> _Tasks to carry out_
1. Write down, word for word, the part of the Officer Krause article that begins with "So he walked" and ends after "do it again.".
2. Carry on writing the article about Officer Krause, starting right after its last sentence.

> _Text extract_
--- start ---

Posted to: Wooster Square, Cop of the Week

Peter Krause copoftheweek_logo.jpgDave saw a driver bust through the stop sign by the park. He found his pal Officer Pete a block away, and the two set up a stakeout.

Well, not necessarily a super-duper secret surveillance operation. They stood. They watched. And they took action, to make their neighborhood safer.

If someone wanted to publish a “Dick and Jane” style textbook for how community policing is supposed to work, they could call it “Dave and Pete.”

Dave is David Muniz, a 13-year-old aspiring hotel executive chef. (“Cooking is my passion.”) David lives near Wooster Square’s picturesque park. He likes to ride his bike there and around the neighborhood.

David sees drivers speeding through the area all the time, breezing through stop signs and crosswalks. That bugs him. “They’re risking people’s lives,” he said.

The other day, in the late afternoon, David was at the park’s northeast corner. He saw a driver fly through the stop sign on Wooster Place onto Greene Street.

Down the block Officer Peter Krause was talking to a neighbor who was out picking up trash in the park. David ran up to Officer Pete. He knows him well. Krause lives in Wooster Square. He walks the beat there too. David hangs out with him a couple of times a week during his shift.

“A car didn’t stop!” David reported. He pointed to the driver. He wanted Krause to stop him.

Can’t do it, Krause told him. “I have to see it.”

So he walked with David back to the corner. The pair spent the next hour watching the cars go by. No one raced through the sign again. A whole lot of them “rolled” through—slowing down, but not stopping. Krause pulled them over one by one. He told them they were breaking the law. He issued them warnings, not tickets, and asked them not to do it again.

“He’s a really good officer,” David said later. “He makes sure everybody stops. And to be a fair officer, he makes sure he sees it with his own eyes.”

Krause started patrolling Wooster Square, on foot, in 2002. The city had walking-beat cops throughout town then. Walking beats were the hallmark of the community policing program brought to New Haven in 1990: Cops were taken out of cars, where they chased crimes after they happened. They were assigned to neighborhoods, on foot, so they could get to know neighbors, earn their trust, and solve small problems—like stop-sign running or petty thievery—before they became bigger problems.

Today Krause is the last walking cop assigned to a regular neighborhood beat outside downtown. In February 2009, city officials declared the old-style community policing and walking-beat approach dead. Mayor John DeStefano at the time called walking beats a “passive” form of policing, helpful to a neighbor for only the few seconds that the officer passes by his or her door. (Read about that here.)

Lately some people across town have called for a return to walking beats; Newhallville Alderwoman Alfreda Edwards, for instance, argues that their disappearance partly explains why neighbors don’t trust the cops enough to report information needed to solve murders.

--- end ---

> _Data extract_
--- start ---

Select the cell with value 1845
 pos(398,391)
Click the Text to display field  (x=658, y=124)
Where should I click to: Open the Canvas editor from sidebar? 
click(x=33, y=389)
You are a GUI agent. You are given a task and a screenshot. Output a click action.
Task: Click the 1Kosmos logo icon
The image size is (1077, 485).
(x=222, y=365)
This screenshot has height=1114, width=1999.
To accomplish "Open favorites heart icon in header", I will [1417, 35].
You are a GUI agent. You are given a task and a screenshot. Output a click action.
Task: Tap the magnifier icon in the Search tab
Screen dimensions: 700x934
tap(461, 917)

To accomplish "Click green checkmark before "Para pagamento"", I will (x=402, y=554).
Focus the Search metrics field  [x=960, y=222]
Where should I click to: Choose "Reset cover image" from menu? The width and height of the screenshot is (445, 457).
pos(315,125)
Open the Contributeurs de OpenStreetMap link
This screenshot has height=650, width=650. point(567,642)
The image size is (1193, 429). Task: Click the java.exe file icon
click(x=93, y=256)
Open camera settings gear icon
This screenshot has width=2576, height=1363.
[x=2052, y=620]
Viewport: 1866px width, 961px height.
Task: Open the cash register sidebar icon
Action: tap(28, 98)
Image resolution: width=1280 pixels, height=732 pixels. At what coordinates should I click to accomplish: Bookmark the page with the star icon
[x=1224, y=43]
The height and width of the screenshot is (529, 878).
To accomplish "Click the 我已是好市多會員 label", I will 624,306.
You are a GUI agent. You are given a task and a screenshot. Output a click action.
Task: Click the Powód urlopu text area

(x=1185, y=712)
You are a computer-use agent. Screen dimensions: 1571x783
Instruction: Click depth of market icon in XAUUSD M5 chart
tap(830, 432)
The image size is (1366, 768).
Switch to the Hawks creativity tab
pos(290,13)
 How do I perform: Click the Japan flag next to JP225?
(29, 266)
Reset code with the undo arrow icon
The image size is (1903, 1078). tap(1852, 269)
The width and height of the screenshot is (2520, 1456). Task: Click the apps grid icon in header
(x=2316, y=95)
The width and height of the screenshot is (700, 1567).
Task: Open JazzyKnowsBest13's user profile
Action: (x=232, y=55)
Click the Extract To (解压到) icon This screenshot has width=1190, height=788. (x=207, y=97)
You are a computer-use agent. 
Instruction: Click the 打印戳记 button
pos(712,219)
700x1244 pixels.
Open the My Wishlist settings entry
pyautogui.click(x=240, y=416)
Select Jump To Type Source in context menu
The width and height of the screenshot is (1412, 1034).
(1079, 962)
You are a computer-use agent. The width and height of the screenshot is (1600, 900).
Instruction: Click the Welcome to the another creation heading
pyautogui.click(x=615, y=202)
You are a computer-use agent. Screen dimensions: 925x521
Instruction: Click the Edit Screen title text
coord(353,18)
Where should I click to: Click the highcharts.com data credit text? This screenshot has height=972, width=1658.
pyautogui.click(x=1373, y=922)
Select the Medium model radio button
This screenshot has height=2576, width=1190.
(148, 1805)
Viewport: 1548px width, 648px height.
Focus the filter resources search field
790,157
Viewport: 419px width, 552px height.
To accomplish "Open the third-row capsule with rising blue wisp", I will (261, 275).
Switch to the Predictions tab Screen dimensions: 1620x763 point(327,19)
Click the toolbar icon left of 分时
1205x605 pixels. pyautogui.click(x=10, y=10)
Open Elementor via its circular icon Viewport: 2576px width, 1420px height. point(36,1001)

--- end ---

> _Response list_
1.
So he walked with David back to the corner. The pair spent the next hour watching the cars go by. No one raced through the sign again. A whole lot of them “rolled” through—slowing down, but not stopping. Krause pulled them over one by one. He told them they were breaking the law. He issued them warnings, not tickets, and asked them not to do it again.

2.
In Wooster Square, David Muniz isn’t the only one feeding Krause information on a regular basis. He’s not the only one who has gotten to know the walking beat cop well, or to credit him with keeping one of the city’s prize neighborhoods safe and livable.

The day before David and Krause monitored drivers, the neighborhood awarded Krause a service prize, at the annual Cherry Blossom Festival in the park.

“We all know Pete. We’re grateful for him; we all feel better and safer knowing he’s around,” said Karri Brady. “He takes the neighborhood very seriously. He gives out his cell phone [number].”

Brady revived Wooster Square’s block watch after a rash of muggings last fall. She credited Krause for helping track down the main perpetrators and stopping the attacks. Krause credits neighbors like Brady—they use that cell phone number, and come up to him in person, to tell him about suspicious activity. He in turn gives them advice on preventing crime.

“When you’re a neighborhood cop, when you hear about someone getting robbed or someone’s house being burglarized, it’s personal,” Krause said. “You think: If I had been there maybe it wouldn’t have happened. It’s my responsibility.”

He called himself an old-fashioned guy walking an old-fashioned beat in an old-fashioned neighborhood.

So old-fashioned, he rarely uses a computer. He doesn’t tweet. Karri Brady does. She sends neighborhood news out over Twitter. She uses Google Groups, too. She send crime alerts to 300 people. Krause does get those emails on his department-issued Blackberry.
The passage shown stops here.